Medicaid health insurance is federally required to cover emergency room visits in all 50 states for “true emergencies”. “True emergency” status is based on symptoms, not final diagnosis, and if a reasonable person believes their symptoms constitute a medical emergency, Medicaid covers the visit. This is true of all Medicaid programs and health plans, including those for children, pregnant women, and people with disabilities. If a Medicaid recipient visits the emergency room and their visit is deemed a non-emergency, they may be required to pay a nominal co-pay, but otherwise, no deductibles or copays are required. Emergency room visits also do not require prior authorizations or referrals. Medicaid coverage for emergencies is comprehensive, often including services like x-rays, MRI scans, and prescription drugs. However, certain outpatient services are not covered, like family planning and primary care, preventative care.

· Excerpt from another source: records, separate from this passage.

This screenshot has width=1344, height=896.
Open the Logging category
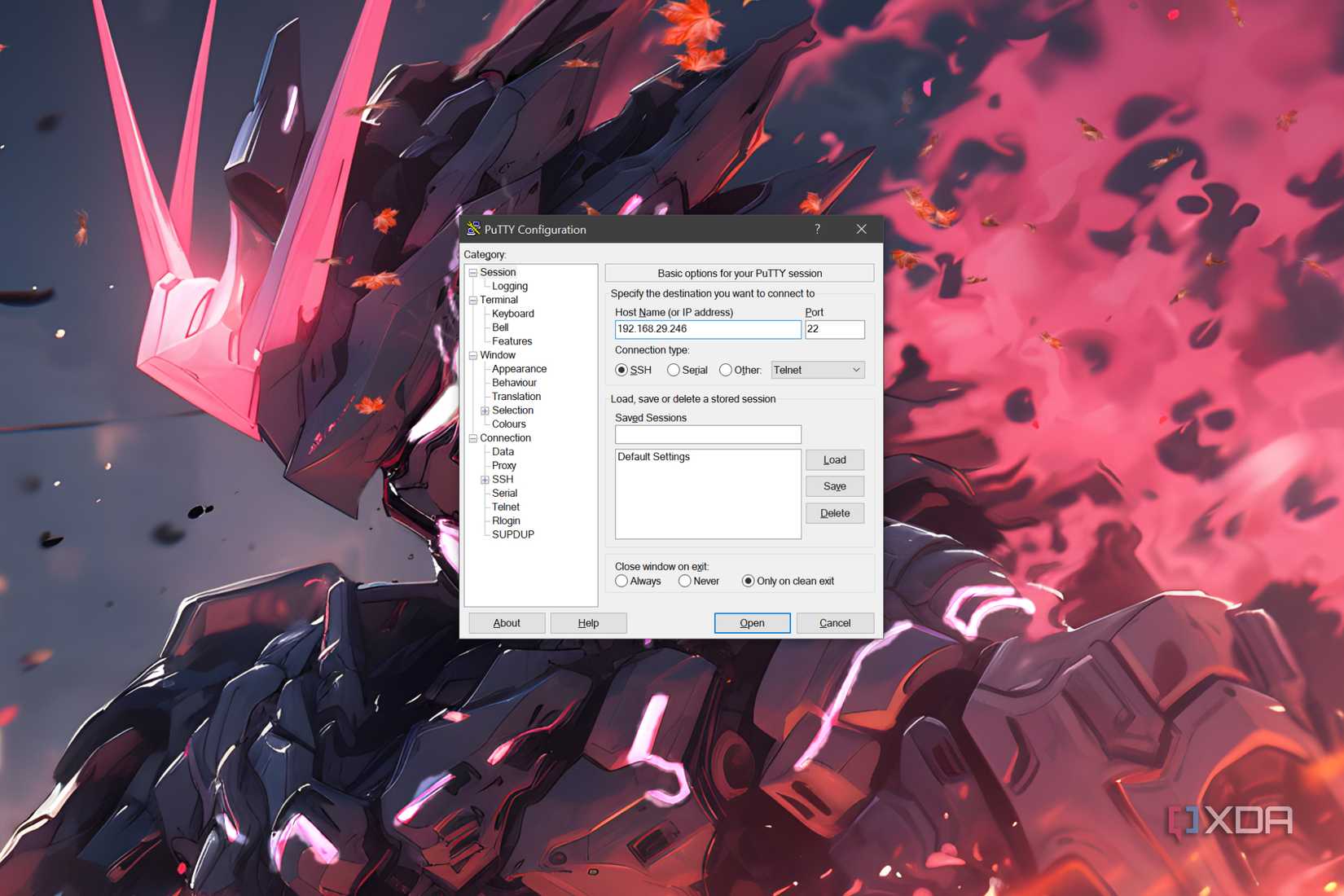510,286
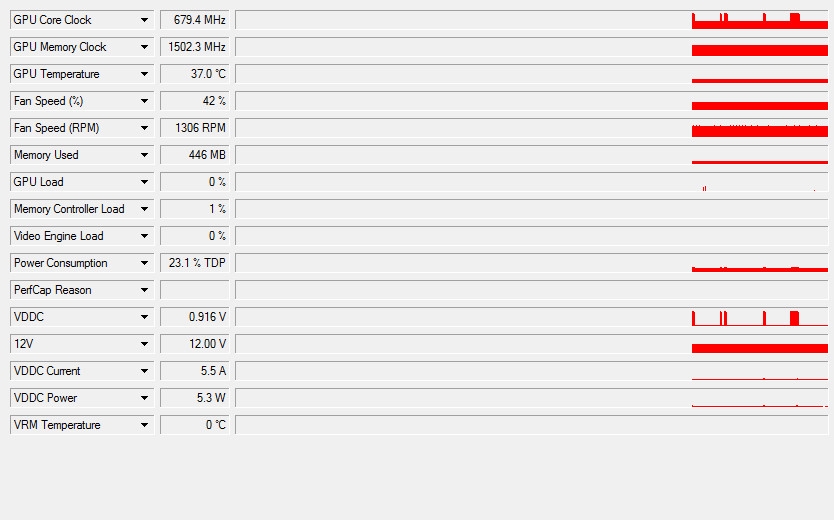Open the GPU Core Clock sensor dropdown
Image resolution: width=834 pixels, height=520 pixels.
pyautogui.click(x=145, y=20)
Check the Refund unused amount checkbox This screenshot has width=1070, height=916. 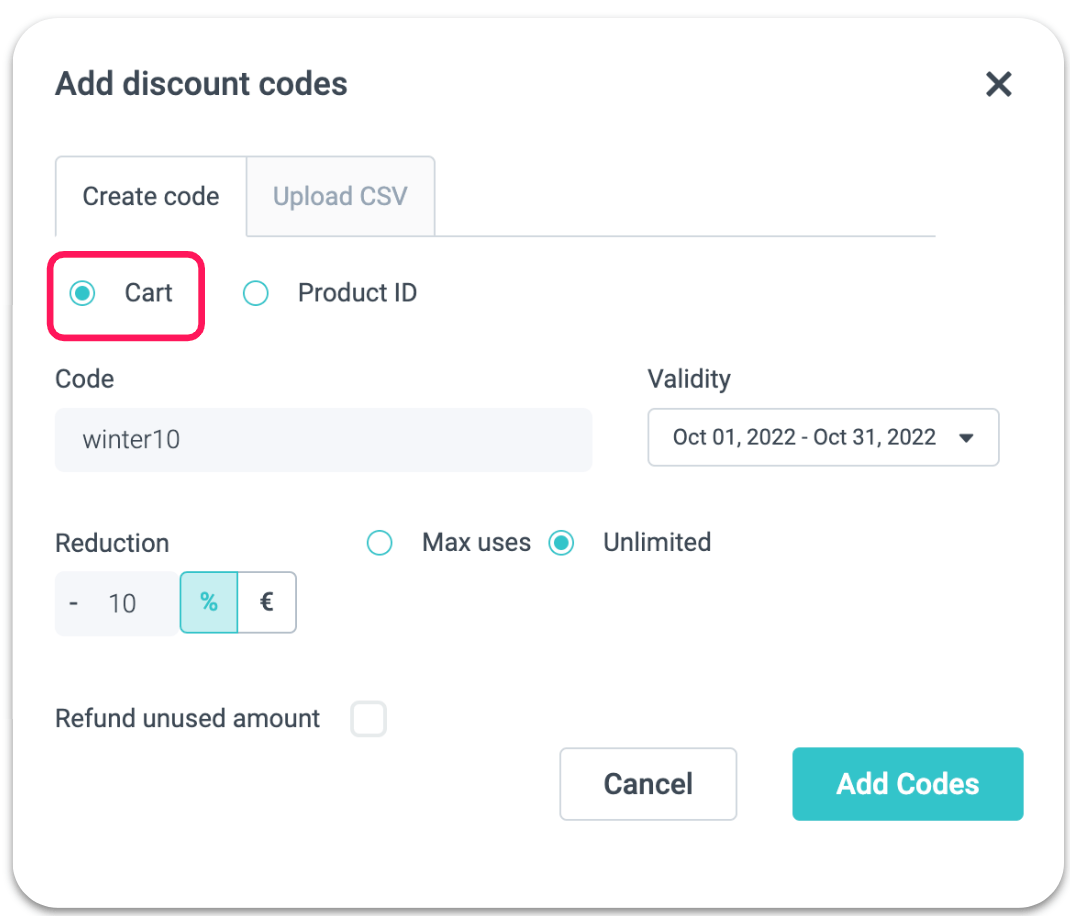tap(368, 718)
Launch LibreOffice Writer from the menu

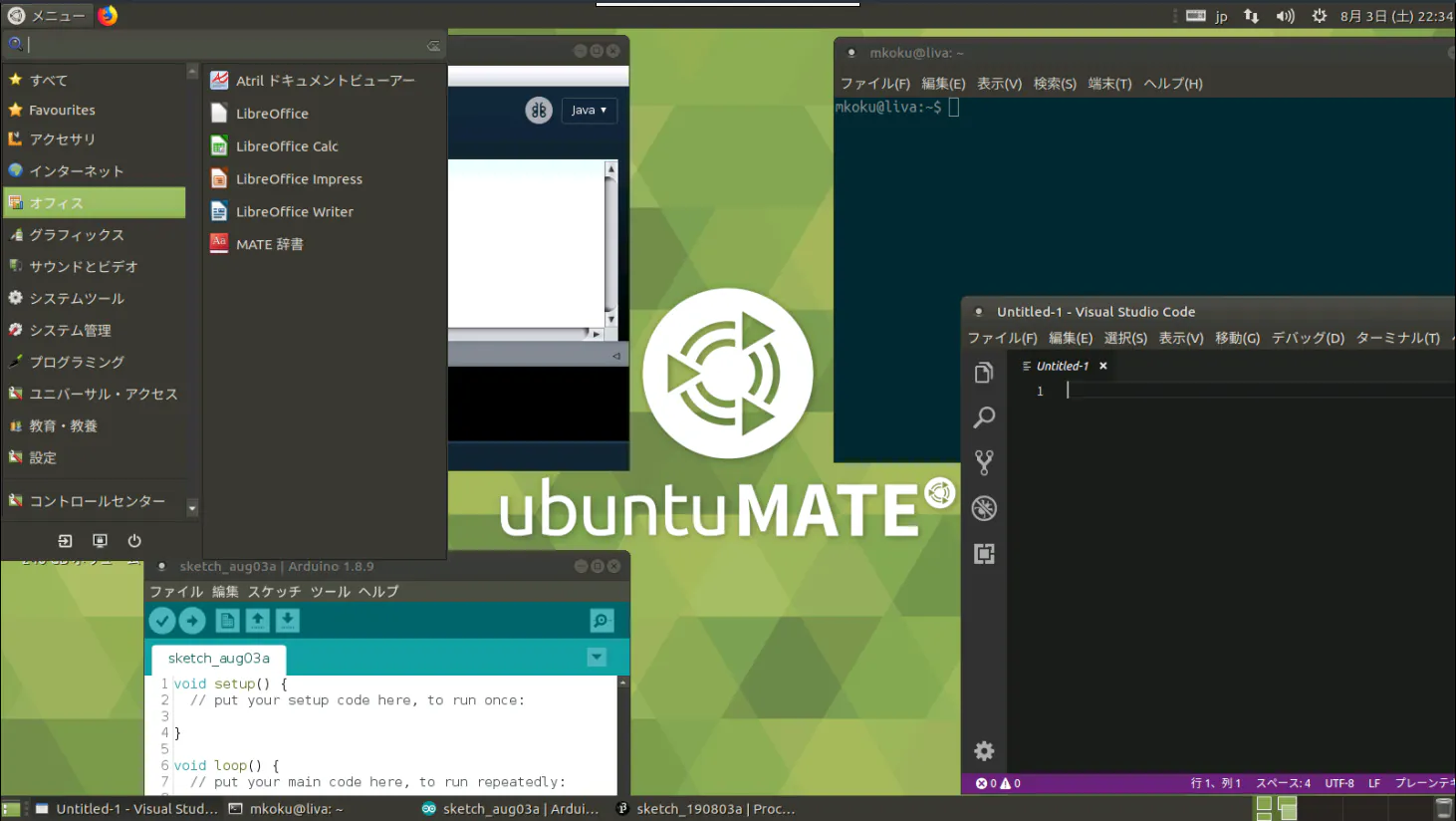[x=293, y=211]
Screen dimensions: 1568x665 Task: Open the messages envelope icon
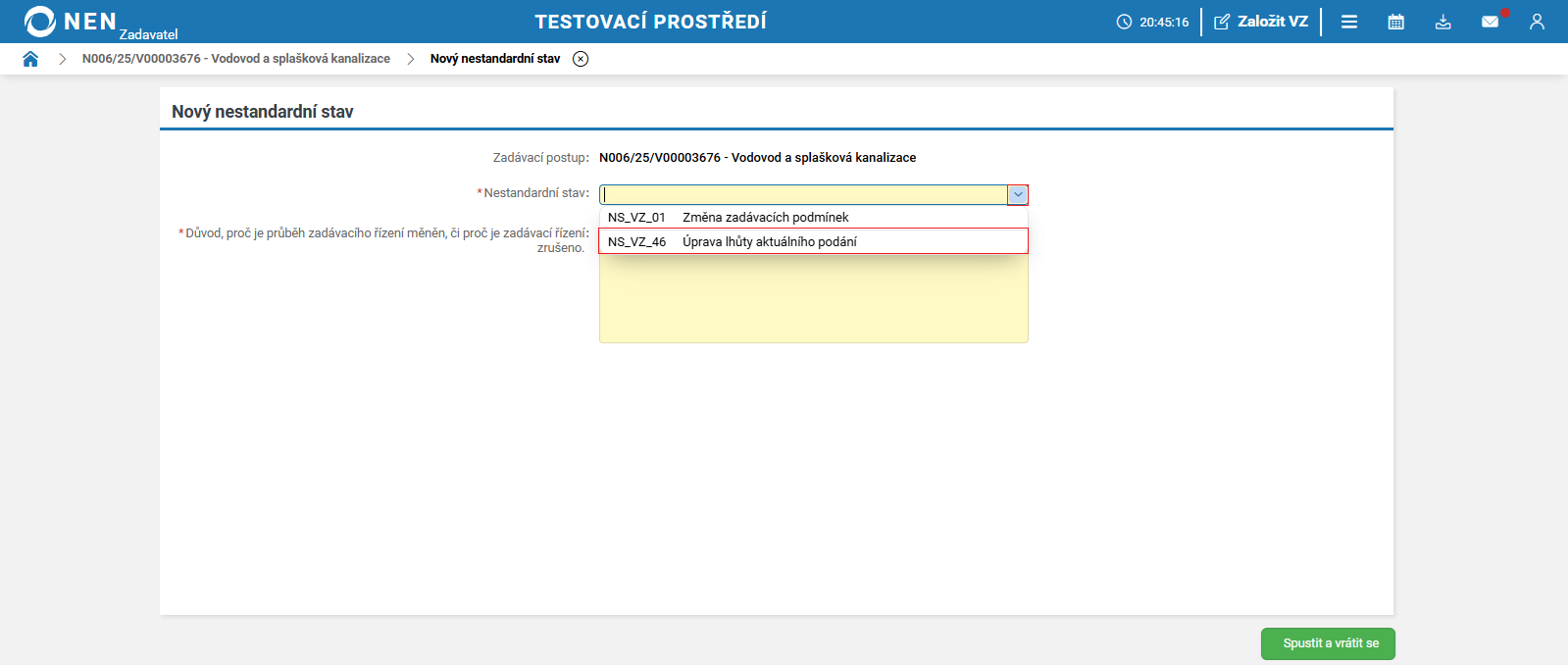[x=1491, y=22]
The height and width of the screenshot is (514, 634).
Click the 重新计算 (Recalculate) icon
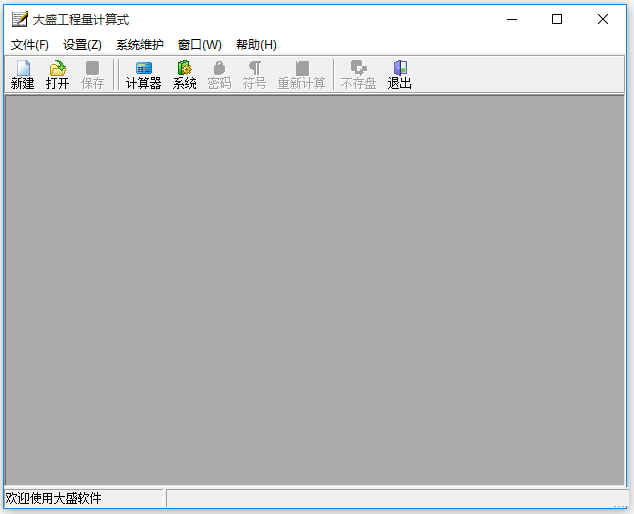tap(301, 75)
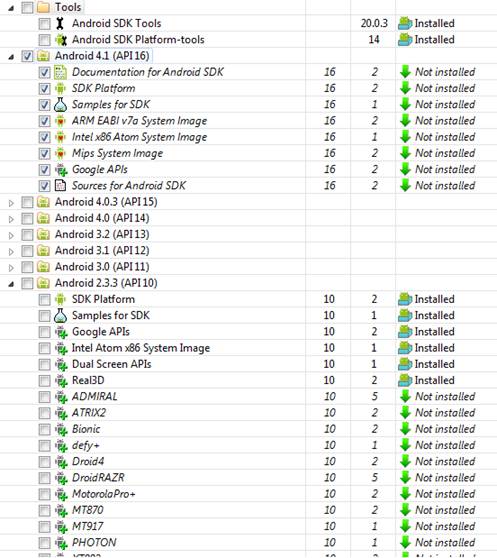Click the Documentation for Android SDK icon
497x558 pixels.
[x=60, y=72]
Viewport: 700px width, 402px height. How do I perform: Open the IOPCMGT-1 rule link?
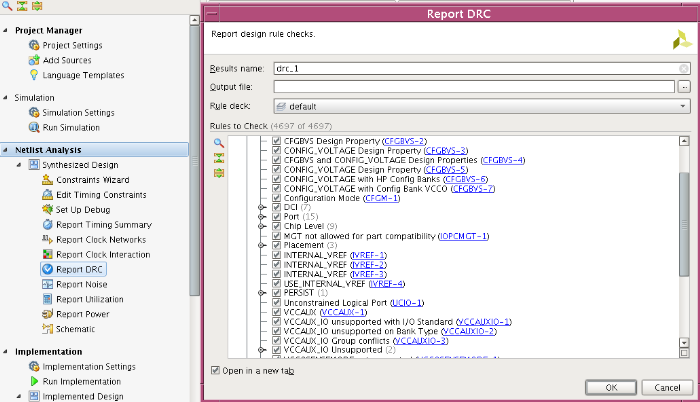point(463,236)
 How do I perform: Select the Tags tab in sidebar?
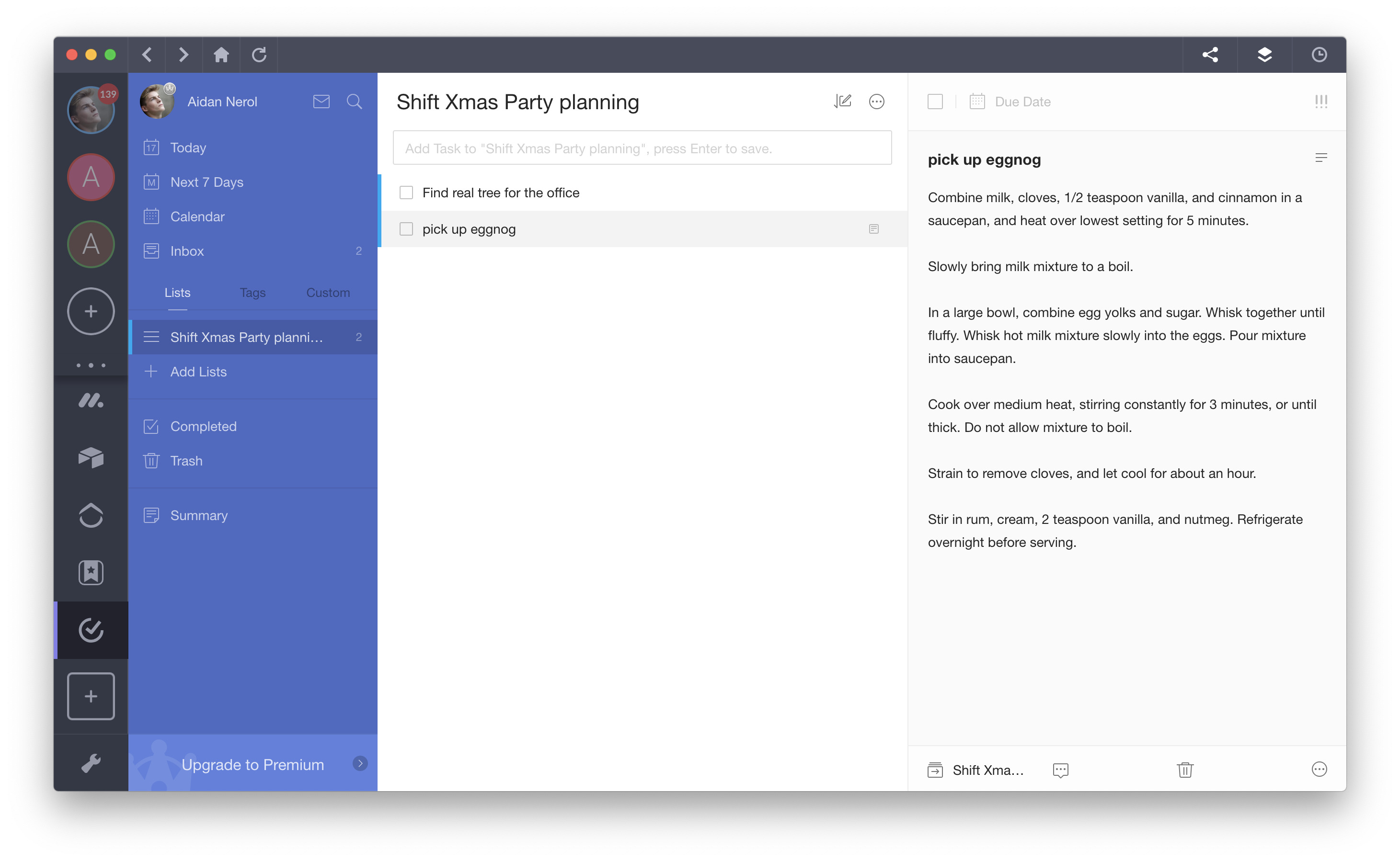coord(253,293)
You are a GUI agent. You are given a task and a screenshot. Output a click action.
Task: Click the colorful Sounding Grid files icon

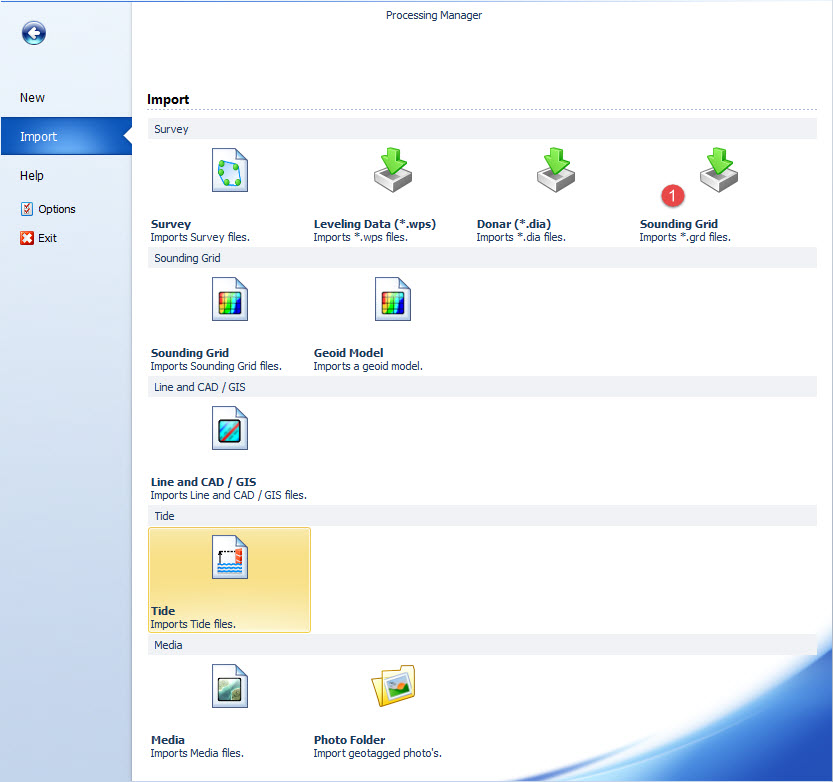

Medicaid also covers mental health and behavioral health emergencies, just like it would cover medical conditions. Covered services include inpatient care, crisis intervention, and evaluations. Long-term care Medicaid also covers emergency room visits as part of Medicaid benefits. Medicaid covers room and board, and all other health care services, including transportation from the nursing facility to the hospital.
Medicaid beneficiaries may wonder whether their state’s Medicaid plan covers out-of-state emergencies. The answer is yes, emergency services for true emergencies are covered even in out-of-state facilities. However, non-emergency medical services like urgent care or regular doctor visits are not covered in out-of-state situations.